Aunque fue ignorado por la historia criminal, mató más que el Petiso Orejudo y que Robledo Puch: en 1975 se cargó a 13 mujeres.
Cuando los policías de San Isidro le preguntaron si recordaba al hombre que había intentado atacarlo, el testigo no dudó:
–Jamás me voy a olvidar de la cara de ese tipo.
Antes que la descripción de su rostro anguloso, sólo se sabían pocas cosas del asesino: era bajo, tenía físico de atleta y atacaba a sus víctimas los miércoles y jueves a las seis de la tarde. Luego se supo su nombre: Francisco Antonio Laureana. Tenía 35 años.
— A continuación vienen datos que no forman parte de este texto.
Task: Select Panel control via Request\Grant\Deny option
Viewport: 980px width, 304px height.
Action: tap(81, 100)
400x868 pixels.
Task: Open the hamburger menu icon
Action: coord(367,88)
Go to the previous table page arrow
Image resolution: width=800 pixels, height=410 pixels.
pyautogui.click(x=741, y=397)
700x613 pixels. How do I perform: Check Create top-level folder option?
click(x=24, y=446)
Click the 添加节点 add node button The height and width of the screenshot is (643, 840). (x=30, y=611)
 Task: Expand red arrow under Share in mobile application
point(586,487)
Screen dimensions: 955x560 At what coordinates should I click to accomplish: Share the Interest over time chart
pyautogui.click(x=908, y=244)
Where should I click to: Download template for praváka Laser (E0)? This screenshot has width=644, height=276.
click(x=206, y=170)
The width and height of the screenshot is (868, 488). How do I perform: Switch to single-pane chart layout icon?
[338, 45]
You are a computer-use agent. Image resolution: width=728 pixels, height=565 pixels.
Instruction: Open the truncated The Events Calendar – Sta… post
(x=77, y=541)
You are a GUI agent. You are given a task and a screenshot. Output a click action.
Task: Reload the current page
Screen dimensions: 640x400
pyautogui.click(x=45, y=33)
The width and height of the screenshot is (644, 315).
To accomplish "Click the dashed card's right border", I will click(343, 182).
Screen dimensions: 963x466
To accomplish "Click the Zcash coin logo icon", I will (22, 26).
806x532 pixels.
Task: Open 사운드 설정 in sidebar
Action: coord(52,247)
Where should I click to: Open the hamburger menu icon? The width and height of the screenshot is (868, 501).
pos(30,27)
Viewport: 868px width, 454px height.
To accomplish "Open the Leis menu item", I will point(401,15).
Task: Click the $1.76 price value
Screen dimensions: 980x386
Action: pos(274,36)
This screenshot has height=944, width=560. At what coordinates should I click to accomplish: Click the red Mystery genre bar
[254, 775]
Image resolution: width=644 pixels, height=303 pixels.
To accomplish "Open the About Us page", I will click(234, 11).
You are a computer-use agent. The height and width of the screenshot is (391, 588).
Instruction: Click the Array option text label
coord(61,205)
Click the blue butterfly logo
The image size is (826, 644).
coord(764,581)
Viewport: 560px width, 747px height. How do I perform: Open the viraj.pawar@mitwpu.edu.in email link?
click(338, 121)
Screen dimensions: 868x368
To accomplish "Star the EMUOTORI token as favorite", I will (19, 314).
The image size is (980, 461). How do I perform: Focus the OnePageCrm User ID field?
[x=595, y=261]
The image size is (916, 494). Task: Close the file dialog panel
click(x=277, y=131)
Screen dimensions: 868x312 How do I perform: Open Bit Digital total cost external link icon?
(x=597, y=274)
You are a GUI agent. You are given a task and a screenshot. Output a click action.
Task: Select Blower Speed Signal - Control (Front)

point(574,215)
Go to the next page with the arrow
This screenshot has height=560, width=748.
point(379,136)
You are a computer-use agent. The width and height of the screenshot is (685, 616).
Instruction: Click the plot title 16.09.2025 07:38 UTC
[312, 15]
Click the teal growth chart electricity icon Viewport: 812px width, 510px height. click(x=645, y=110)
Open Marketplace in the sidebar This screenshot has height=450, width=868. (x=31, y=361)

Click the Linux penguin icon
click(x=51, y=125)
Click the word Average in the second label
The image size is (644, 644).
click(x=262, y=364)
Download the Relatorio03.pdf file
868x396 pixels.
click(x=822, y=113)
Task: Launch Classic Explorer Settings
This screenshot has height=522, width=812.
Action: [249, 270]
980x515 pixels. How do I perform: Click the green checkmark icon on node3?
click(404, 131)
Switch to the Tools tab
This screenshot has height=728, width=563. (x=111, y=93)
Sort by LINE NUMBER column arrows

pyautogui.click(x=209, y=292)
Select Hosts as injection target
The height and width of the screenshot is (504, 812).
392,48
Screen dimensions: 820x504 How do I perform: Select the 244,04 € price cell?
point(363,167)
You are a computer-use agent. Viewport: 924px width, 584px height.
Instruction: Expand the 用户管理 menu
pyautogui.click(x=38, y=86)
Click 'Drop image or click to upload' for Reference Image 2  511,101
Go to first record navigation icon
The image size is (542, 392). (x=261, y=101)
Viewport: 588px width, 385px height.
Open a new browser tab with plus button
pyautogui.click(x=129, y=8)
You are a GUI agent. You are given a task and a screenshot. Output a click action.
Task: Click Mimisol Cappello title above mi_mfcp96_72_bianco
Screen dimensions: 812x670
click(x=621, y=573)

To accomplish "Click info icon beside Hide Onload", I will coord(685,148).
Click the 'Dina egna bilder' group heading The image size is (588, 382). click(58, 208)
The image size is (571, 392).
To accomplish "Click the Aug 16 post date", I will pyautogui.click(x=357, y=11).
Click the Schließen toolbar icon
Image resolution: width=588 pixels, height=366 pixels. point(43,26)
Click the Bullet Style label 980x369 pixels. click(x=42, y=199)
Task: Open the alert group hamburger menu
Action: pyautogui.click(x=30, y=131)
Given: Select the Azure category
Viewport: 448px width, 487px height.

Aunque fue ignorado por la historia criminal argentina, Laureana mató más que el Petiso Orejudo y que Carlos Robledo Puch: en 1975 asesinó a 13 mujeres. Para los investigadores nunca quedó claro el móvil de los crímenes: el asesino violaba, estrangulaba y al final se quedaba con una cadenita o un anillo de las víctimas. Su coto de caza era la zona de San Isidro.
De Laureana siempre se supo poco: había sido seminarista en Corrientes, donde huyó después de violar a una religiosa y colgarla de una soga atada al techo. En San Isidro fue artesano: vendía aritos, pulseras y collares. Estaba casado y tenía tres hijos. Cuando salía de su casa para cometer los crímenes, le pedía a su esposa: “No saqués a los pibes porque andan muchos degenerados dando vueltas”.
Después de cometer uno de los homicidios Laureana le disparó a un hombre que lo había visto mientras huía por el techo de una casa. Ese testigo fue clave para confeccionar el identikit del asesino. Un identikit que sorprendía porque era idéntico al criminal.
Para atraparlo, los detectives le pusieron varios anzuelos: policías con peluca rubia y mujeres tomando sol en piletas. Nunca lo mordió. Su último ataque no llegó a concretarse: una nena lo vio parecido al identikit que estaba pegado en la heladera y le contó a su madre. La mujer simuló llamar a su marido y el asesino, sonriente, se retiró de esa casas con sigilo. La versión oficial dice que en noviembre de 1975 Laureana murió baleado por la policía durante un tiroteo, mientras se escondía en un gallinero antes de ser descubierto por un perro. En el lugar hallaron dos gallinas estranguladas. Pero se cree que el asesino no estaba armado y que fue fusilado.
“Solía elegir mujeres que tomaban sol en las terrazas de los chalés. El sátiro acechaba y luego daba el zarpazo. Era obsesivo y atacaba siempre a la misma hora. En una bota que encontraron en su casa guardaba los objetos que les sacaba a las víctimas. Era un fetichista. Le gustaba volver a la escena del crimen para gozar y rememorar”, analiza el perito forense Osvaldo Raffo, que hizo la autopsia a Laureana. En una de las fotos, el forense aparece midiendo la altura del misterioso criminal. La imagen impacta: Laureana tiene los ojos abiertos. Es la mirada fría y penetrante que vieron sus víctimas antes de morir.